Allah Rasulü ﷺ bir mecliste ashabı ile beraber otururken bir kişiyi akrep sokar. Ashaptan biri: “Onu okuyarak tedavi edeyim mi Ey Allah’ın Rasulü?” diye sorunca Hz. Peygamber ﷺ şöyle buyurur: “Kardeşine bir iyilik yapmaya gücü yeten onu yapsın.”[16] Bazı fakihler, başkası adına istihare yapmanın da kardeşine bir iyilik yapmak olduğunu ve hadisin manasına dahil olduğunu söylemiştir. Buna göre başkası adına istihare yapmak da caizdir.[17]
İSTİHAREDEN ÖNCE İSTİŞARE
Herhangi bir işe başlayacak olan kimse istihare yapmadan önce tecrübesine, samimiyetine ve takvasına güvendiği kimselerle istişare etmelidir. Nitekim Allah ﷻ Hz. Peygamber’e ﷺ hitaben, “Bir hususta karar alırken onlara danış, karar verince de Allah’a güven!” buyurarak istişarenin önemine dikkat çekmiştir. İstişare yaptıktan sonra işin hayırlı olacağı kanaatinin oluşmasından sonra istihare yapılır.[18]
NETİCE
Müslüman, bir işe başlayacağı zaman önce takvasına, tecrübesine ve samimiyetine güvendiği kişilerle istişare etmeli, daha sonra istihare yapmalıdır. Kişinin Rabbine tevekkülünün ve onun verdiği hükme gösterdiği rızanın bir tezahürü olan istiharenin sünnet olduğu hususunda ihtilaf yoktur. Ancak geçmişten günümüze kadar gelen bazı uygulama şekilleri hakkında ihtilaflar ortaya çıkmıştır. Hadislerde sarahaten beyan edilen istiharenin yanında rüya ile yapılan istihare de reddedilmemelidir.
[1] Ali İmran, 3/159.
[2] “Allah ona hayırlı olanı verdi” manasındaki “خار الله له/Hârallâhu leh” ifadesindeki خار fiilinin ismi yahut الخير/el-Hayr veya الخِيَرة/el-Hiyeratu kelimelerinin استفعال/istif’âl babından masdarıdır. Sözlükte “Hayırlı olanı talep etmek” anlamına gelen الاستخارة/İstihâre kelimesi terim olarak: “Bir iş veya davranışta Allah katında hayırlı olanı kılınan nafile bir namaz ve dua ile talep etme” manasında kullanılır. (Bkz. Ebu’l-Fadl Cemaluddîn Muhammed b. Mükrem İbn Manzûr, Lisânu’l-Arab (Beyrut: Dâru Sâdır, ts.), 4/266-267; el-Mübârekfûrî Ebu’l-Huseyn Ubeydillâh, Mir’âtu’l-Mefâtîh Şerhu Mişkâti’l-Mesâbîh (Riyâd: Medâru’l-Kabes li’n-Neşri ve’t-Tevzî’, 2017), 5/387.)

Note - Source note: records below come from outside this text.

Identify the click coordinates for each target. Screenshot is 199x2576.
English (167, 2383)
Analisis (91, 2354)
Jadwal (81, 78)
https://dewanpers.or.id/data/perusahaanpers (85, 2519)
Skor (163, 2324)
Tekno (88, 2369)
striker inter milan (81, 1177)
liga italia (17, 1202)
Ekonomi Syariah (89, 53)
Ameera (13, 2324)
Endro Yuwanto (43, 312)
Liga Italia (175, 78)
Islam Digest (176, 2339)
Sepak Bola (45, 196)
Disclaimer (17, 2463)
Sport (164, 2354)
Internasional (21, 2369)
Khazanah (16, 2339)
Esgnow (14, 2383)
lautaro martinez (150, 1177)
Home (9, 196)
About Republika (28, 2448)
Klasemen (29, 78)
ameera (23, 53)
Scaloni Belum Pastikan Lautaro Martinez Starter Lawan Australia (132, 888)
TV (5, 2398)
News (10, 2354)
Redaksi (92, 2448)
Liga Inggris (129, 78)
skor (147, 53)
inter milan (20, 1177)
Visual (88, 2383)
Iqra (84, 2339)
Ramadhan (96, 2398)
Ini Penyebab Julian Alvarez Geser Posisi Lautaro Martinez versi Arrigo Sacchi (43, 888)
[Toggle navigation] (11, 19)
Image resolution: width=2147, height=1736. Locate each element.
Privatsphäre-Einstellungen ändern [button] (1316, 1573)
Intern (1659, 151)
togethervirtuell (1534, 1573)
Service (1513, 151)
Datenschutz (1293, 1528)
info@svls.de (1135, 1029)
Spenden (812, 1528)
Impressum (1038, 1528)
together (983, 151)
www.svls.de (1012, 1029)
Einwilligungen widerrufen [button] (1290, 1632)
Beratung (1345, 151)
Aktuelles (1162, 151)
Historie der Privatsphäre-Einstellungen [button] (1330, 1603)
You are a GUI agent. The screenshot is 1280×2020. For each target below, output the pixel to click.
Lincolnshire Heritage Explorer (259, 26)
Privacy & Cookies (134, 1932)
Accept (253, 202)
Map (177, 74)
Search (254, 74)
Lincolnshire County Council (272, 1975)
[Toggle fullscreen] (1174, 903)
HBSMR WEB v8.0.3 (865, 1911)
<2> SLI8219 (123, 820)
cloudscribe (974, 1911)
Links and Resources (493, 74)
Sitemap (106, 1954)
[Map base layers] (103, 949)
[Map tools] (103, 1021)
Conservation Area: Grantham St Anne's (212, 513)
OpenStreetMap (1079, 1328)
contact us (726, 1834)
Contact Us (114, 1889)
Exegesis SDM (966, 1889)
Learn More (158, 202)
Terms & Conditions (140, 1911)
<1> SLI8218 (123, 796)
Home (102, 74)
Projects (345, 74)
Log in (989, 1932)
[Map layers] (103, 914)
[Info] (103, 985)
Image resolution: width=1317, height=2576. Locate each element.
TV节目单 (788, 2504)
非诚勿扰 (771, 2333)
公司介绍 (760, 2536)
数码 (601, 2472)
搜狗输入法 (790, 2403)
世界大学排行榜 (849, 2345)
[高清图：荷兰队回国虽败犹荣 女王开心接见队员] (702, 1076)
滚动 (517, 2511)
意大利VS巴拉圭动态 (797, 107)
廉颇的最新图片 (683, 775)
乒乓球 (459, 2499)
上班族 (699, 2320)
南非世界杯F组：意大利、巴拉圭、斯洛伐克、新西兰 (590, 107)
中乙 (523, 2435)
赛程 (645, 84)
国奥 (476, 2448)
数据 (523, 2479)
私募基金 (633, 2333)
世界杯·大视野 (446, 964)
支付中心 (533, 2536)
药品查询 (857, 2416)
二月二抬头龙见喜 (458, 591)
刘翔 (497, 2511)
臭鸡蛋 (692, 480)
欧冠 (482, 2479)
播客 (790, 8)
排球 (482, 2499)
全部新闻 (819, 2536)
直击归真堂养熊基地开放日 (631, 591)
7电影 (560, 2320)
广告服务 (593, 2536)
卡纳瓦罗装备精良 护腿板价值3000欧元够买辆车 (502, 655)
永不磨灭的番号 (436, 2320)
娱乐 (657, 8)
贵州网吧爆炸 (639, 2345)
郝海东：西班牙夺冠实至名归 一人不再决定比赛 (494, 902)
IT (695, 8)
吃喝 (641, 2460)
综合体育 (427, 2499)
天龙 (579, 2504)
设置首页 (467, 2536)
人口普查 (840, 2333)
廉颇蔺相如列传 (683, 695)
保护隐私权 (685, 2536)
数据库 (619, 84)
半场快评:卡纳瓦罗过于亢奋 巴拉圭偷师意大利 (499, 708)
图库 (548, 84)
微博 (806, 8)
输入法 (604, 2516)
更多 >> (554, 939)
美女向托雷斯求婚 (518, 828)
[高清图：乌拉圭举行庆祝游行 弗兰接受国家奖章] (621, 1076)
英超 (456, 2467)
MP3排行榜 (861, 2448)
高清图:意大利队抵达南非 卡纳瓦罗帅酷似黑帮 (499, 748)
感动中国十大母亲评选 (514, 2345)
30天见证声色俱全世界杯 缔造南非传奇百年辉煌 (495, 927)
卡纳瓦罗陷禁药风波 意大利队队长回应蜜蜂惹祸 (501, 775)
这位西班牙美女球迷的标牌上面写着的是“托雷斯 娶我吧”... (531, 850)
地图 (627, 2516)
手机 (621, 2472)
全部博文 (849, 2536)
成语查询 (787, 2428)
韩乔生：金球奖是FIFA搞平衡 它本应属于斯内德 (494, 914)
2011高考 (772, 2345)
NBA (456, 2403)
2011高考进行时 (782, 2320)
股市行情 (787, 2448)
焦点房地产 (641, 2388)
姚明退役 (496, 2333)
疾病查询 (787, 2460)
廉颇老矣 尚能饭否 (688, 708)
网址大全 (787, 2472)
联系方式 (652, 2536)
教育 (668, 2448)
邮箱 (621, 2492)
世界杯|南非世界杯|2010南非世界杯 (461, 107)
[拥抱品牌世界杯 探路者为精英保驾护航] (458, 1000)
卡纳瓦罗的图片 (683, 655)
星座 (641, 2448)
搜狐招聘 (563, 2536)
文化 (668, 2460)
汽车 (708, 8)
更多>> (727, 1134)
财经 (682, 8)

[3] Buhâri, Teheccüd, 25 (Hadis No: 1162); Ebû Dâvûd, Tefrî’u Ebvâbi’l-Vitr, 31 (Hadis No: 1538); Tirmizi, Vitr, 18 (Hadis No: 480); Nesâî, Nikâh, 27 (Hadis No: 3255); İbn Mâce, İkâmetu’s-Salât, 188 (Hadis No: 1383).
[4] Heyet, “el-İstihâre”, el-Mevsûatu’l-Kuveytiyye (Kuveyt: Vizâratu’l-Evkâf ve’ş-Şuûni’l-İslâmiyye, 2008), 3/242.
[5] İstihare namazı da diğer nafile namazlar gibi mekruh vakitlerde kılınmaz. Namaz kılmaksızın sadece dua ile yapılan istiharenin ise kerahat vakitlerine denk gelmesinde bir beis yoktur.
[6] Ahmed b. Muhammed b. İsmâîl et-Tahtâvî, Hâşiyetu’t-Tahtâvî (İstanbul: el-Mektebetu’l-Hanîfiyye, 2018), 2/52.
[7] Muhammed Emin İbn Abidin, Raddu’l-Muhtâr ala’d-Durri’l-Muhtâr (Beyrut: Dâru’l-Marife, 2015), 2/570.
[8] et-Tahtâvî, Hâşiyetu’t-Tahtâvî, 2/54.
[9] Şihâbuddîn Ahmed b. Ali b. Hacer el-Askalânî, Fethu’l-Bârî Şerhu Sahîhi’l-Buhârî (Dimeşk: Dâru’l-Feyhâ, 2000), 11/223.
[10] Bkz. Yakub b. Seyyid Ali, Mefâtîhu’l-Cinân Şerhu Şir’ati’l-İslâm (İstanbul: Hakikat Kitabevi, 2006), s. 159.
[11] İbnu’l-Hâc el-Fâsî Ebu Abdillah Muhammed b. Muhammed b. Muhammed el-Abderî, el-Medhal (Kâhire: Mektebetu Dâri’t-Türâs, ts.), 4/37-38.
[12] Ebû Hureyre’nin (r.a) rivayet ettiği hadis-i şerifte Allah Rasulü ﷺ “İleride nübüvvetten sadece mübeşşirât(müjdeleyiciler) kalacak” buyurmuştur. “Mübeşşirât nedir Ey Allah’ın Rasulü” diye soran Ashâba cevaben: “Salih rüyadır.” buyurmuştur. (Buhari, Ta’bîr, 5 (Hadis No: 6990).
[13] İbn Abidin, Raddu’l-Muhtâr ala’d-Durri’l-Muhtâr, 2/570.
[14] Bkz. Sirâceddin İbn Nüceym, en-Nehru’l-Fâik Şerhu Kenzi’d-Dakâik (Beyrut: Dâru’l-Kutubi’l-İlmiyye, 2002), 2/52.
[15] Bkz. et-Tahtâvî, Hâşiyetu’t-Tahtâvî, 2/53; İbn Abidin, Raddu’l-Muhtâr ala’d-Durri’l-Muhtâr, 2/570.
[16] Müslim, Selam, 61 (Hadis No: 2199).
[17] Süleyman b. Ömer b. Mansûr el-Ucaylî eş-Şâfi’î el-Cemel, Futuhâtu’l-Vehhâb bi Tavzîhi Şerhi Menheci’t-Tullâb (Haşiyetu’l-Cemel) (Dâru’l-Fikr, ts.), 1/492.
[18] Ebu Zekeriyya Muhyiddîn b. Şeref en-Nevevî, Hilyetu’l-Ebrâr ve Şiâru’l-Ahyâr(el-Ezkâr) (Dimeşk: Dâru’l-Feyhâ, 2017), s. 246.